Для нее характерны жесткая поэтическая дисциплина, аскеза, самоограничение и гордыня духа. Ее стихи – это не скороспелый сырец, не полуфабрикат, подаваемый полуготовым на потребу публике (как у большинства современных стихослагателей), а глубочайшее преображение внутреннего опыта при полном напряжении всех физических сил. Это – огромный труд души, интеллекта, культуры, мучительно выношенный плод личной трагедии и судьбы отечества…
Г.Иванов, рецензируя следующую ахматовскую книгу («Подорожник» – Пг., 1921. – 60 с. – 1.000 экз.), тонко подметил: «Ахматова принадлежит к числу тех немногих поэтов, каждая строчка которых есть драгоценность».
Между этими двумя книгами – «Белая стая» и «Подорожник» – пролегла историческая пропасть. Разразилась братоубийственная эпопея революций и Гражданской войны. Старый мир рухнул – вместе с его обесцененной культурой и обессмысленным искусством. Для подавляющего большинства людей жизнь свелась к беспринципной и беспощадной борьбе за существование.

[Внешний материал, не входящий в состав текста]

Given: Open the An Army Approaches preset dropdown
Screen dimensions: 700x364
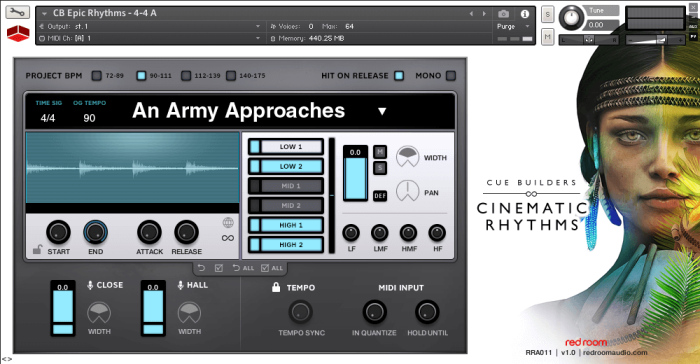Looking at the screenshot, I should tap(382, 111).
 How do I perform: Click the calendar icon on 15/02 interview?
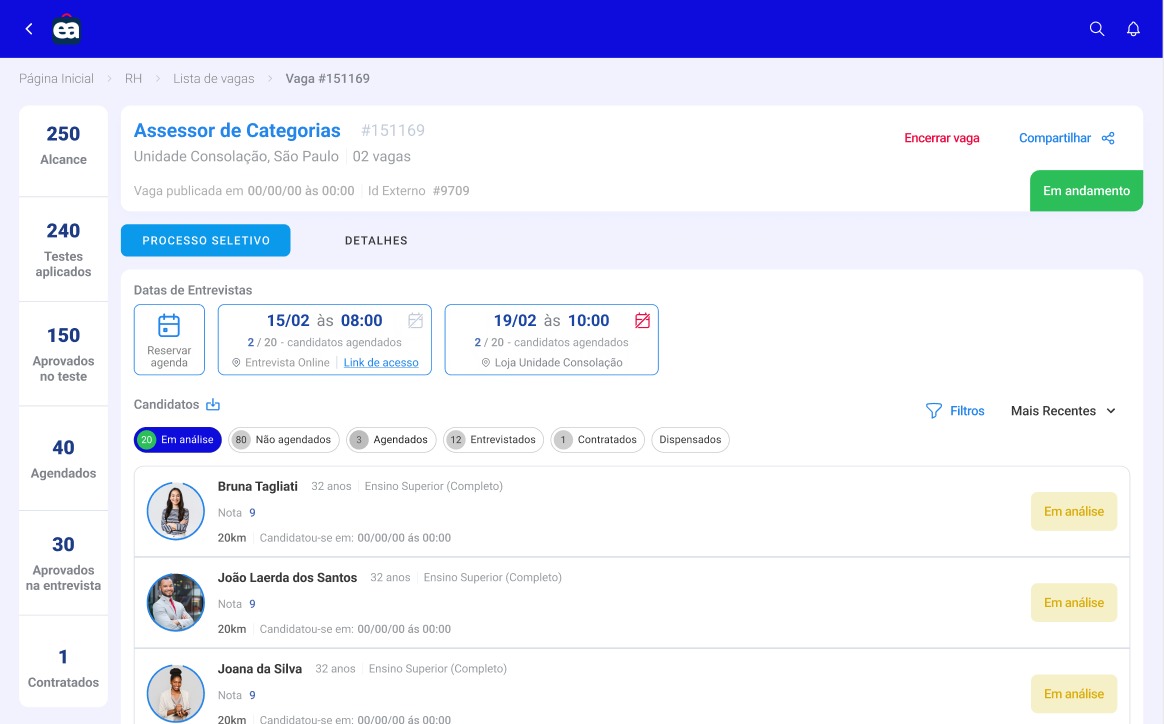coord(416,321)
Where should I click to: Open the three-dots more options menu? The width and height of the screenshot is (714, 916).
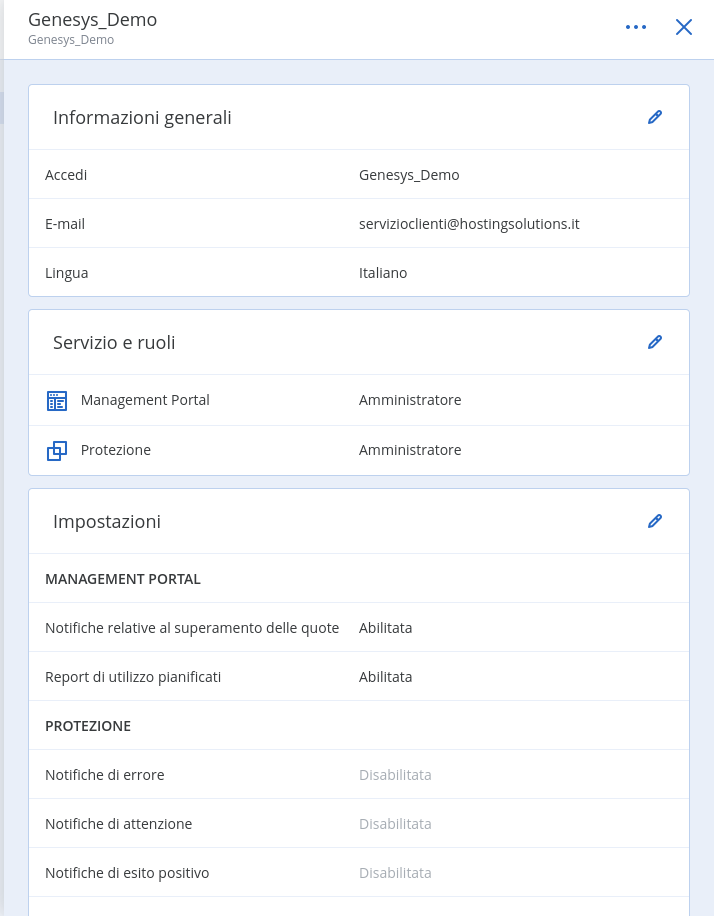coord(636,27)
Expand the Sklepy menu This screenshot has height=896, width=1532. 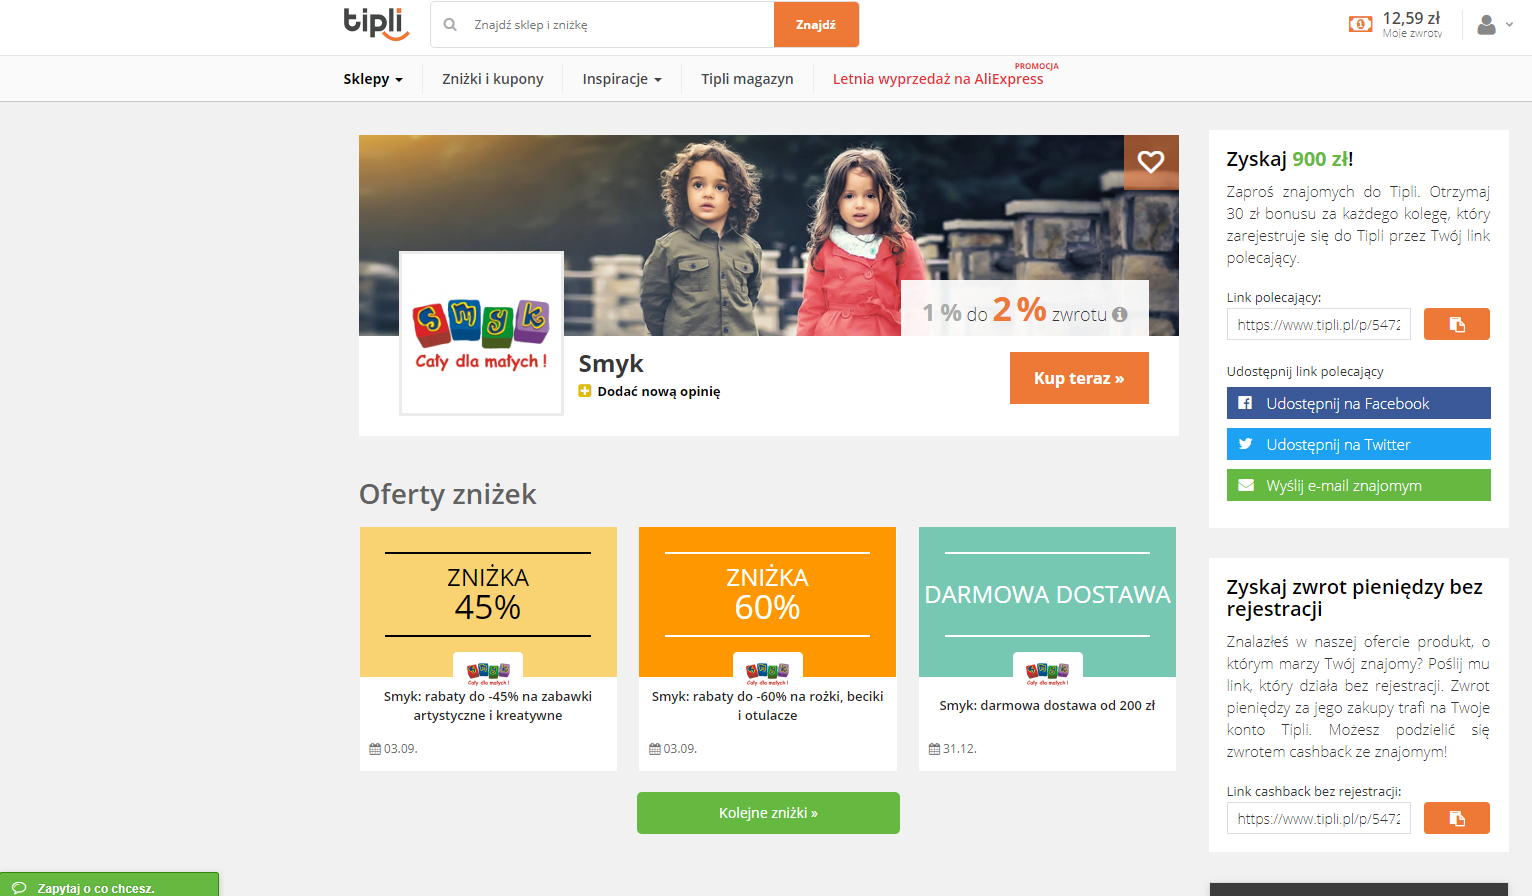pos(373,79)
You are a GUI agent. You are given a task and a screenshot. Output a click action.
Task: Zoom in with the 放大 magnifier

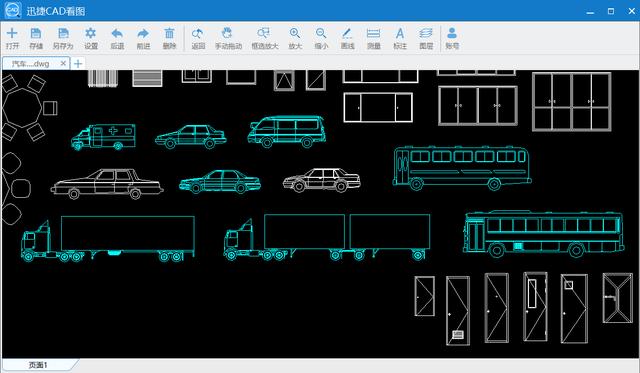point(295,38)
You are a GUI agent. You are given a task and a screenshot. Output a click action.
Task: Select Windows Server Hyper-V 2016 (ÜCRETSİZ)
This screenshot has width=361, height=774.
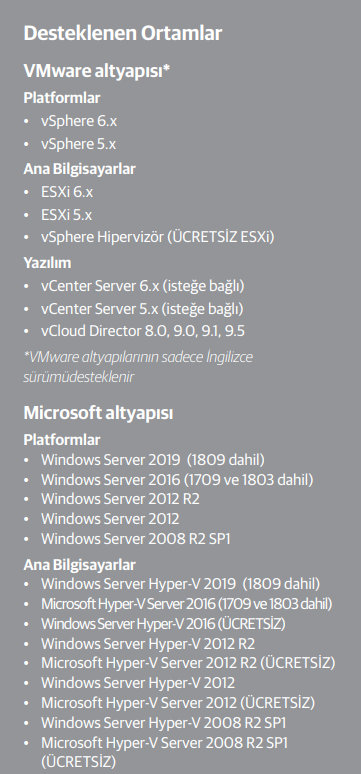point(163,624)
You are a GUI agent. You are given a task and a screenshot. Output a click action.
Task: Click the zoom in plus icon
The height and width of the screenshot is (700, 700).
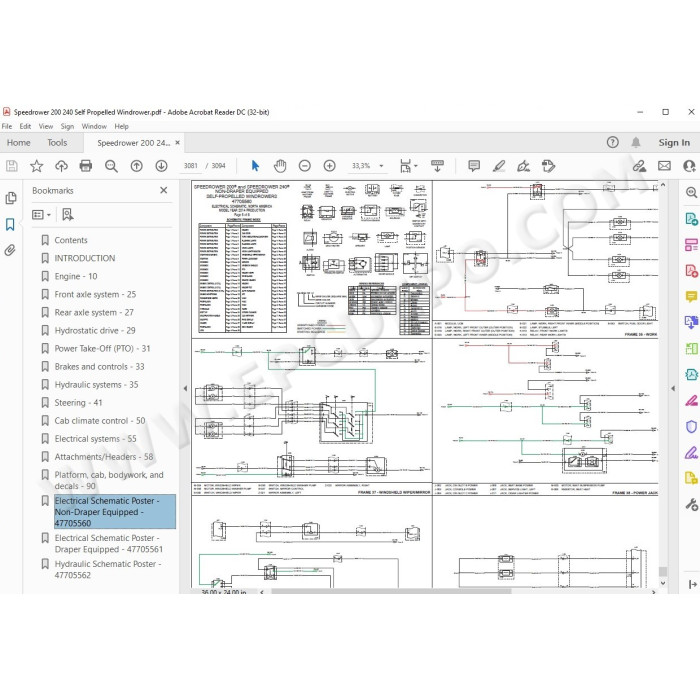[x=329, y=166]
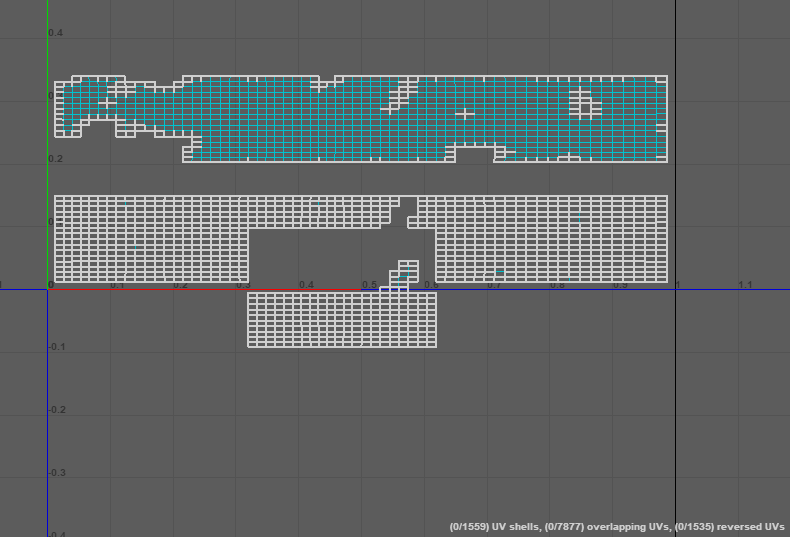Click the left white wireframe UV shell block
Image resolution: width=790 pixels, height=537 pixels.
coord(150,240)
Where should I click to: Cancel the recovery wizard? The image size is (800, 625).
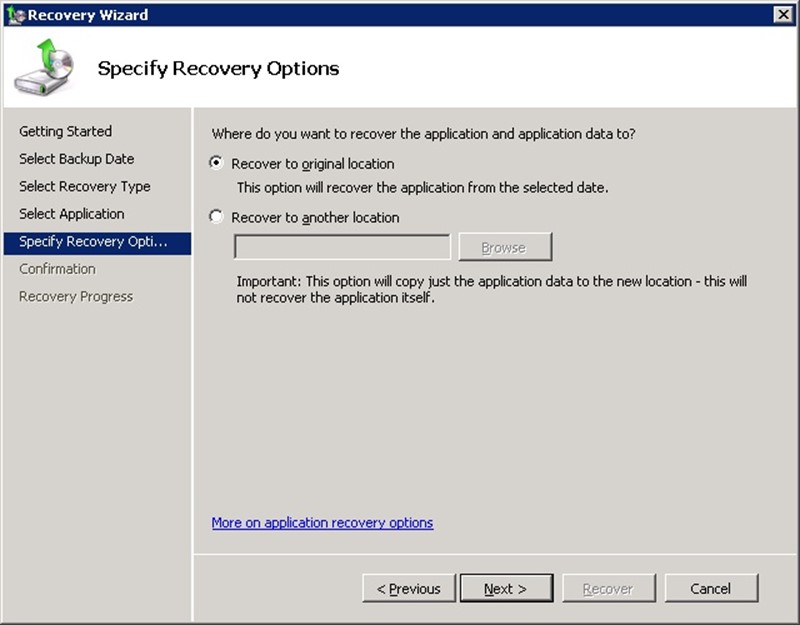click(710, 589)
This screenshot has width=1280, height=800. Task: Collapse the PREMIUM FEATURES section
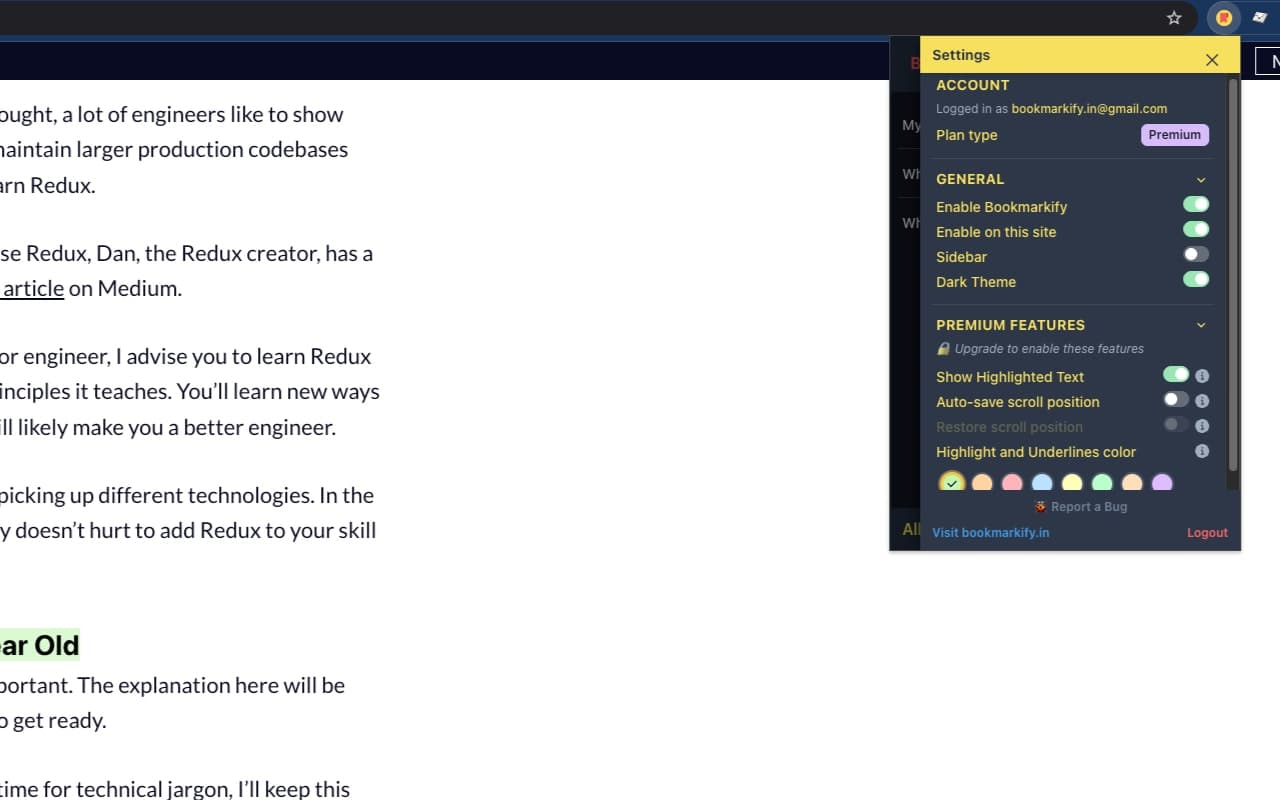(1201, 324)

Внезапно исчезло и привычное окружение сложившегося, признанного молодого поэта – Анны Ахматовой: в один миг ее поколение очутилось среди совершенно чужой публики, изъяснявшейся на каком-то ином языке, исповедавшей другие слова, мысли, чувства, понятия. Правда, в годы Гражданской войны число любителей поэзии оставалось еще значительным: для многих стихи были как спасительная соломинка в штормовой пучине. Хотя и эти иллюзии безжалостно рушились на пронизывающих ветрах перемен… Этот детонированный революцией стремительный и тотальный крах старой культуры не разрушил внутренний мир Ахматовой. Но проблема выбора, грозно маячившая перед всей Россией, с неотвратимостью вставала и перед поэтом:
Когда в тоске самоубийства
Народ гостей немецких ждал
И дух суровый византийства
От русской церкви отлетал,
Когда приневская столица,
Забыв величие свое,
Как опьяневшая блудница,
Не знала, кто берет ее, -
Мне голос был. Он звал утешно,
Он говорил: «Иди сюда,
Оставь свой край глухой и грешный,
Оставь Россию навсегда.
Я кровь от рук твоих отмою,
Из сердца выну черный стыд,
Я новым именем покрою
Боль поражений и обид».
Но равнодушно и спокойно
Руками я замкнула слух,
Чтоб этой речью недостойной
Не осквернился скорбный дух.
Осень 1917
Великому художнику даже необходим воздух великих бедствий: он не может жить без родной страны и пневмосферы родного языка – как рыба без воды. Те, кто покинули Россию в послереволюционные годы, считали, что жить в рабстве нельзя и что для них нет родины без свободы. Ахматова осталась в России, хотя в эмиграции ее любили и ждали. Для нее «изгнанья воздух» горек – «как отравленное вино». Она сделала свой выбор: он оказался верным, хотя и невероятно тяжелым…
Ее близкая подруга – красавица О.Глебова-Судейкина, тоже оказавшаяся за границей, – смеясь, рассказывала друзьям в разгар Гражданской войны, как однажды Ахматова, очень худая и плохо одетая, шла по улице и присела на ступеньки дома, будучи не в силах идти дальше. И тут какая-то старушка, сочтя ее за нищенку, подала ей монетку – как милостыню. Ахматова приняла эту монетку, придя домой, положила ее к иконе и молилась на нее.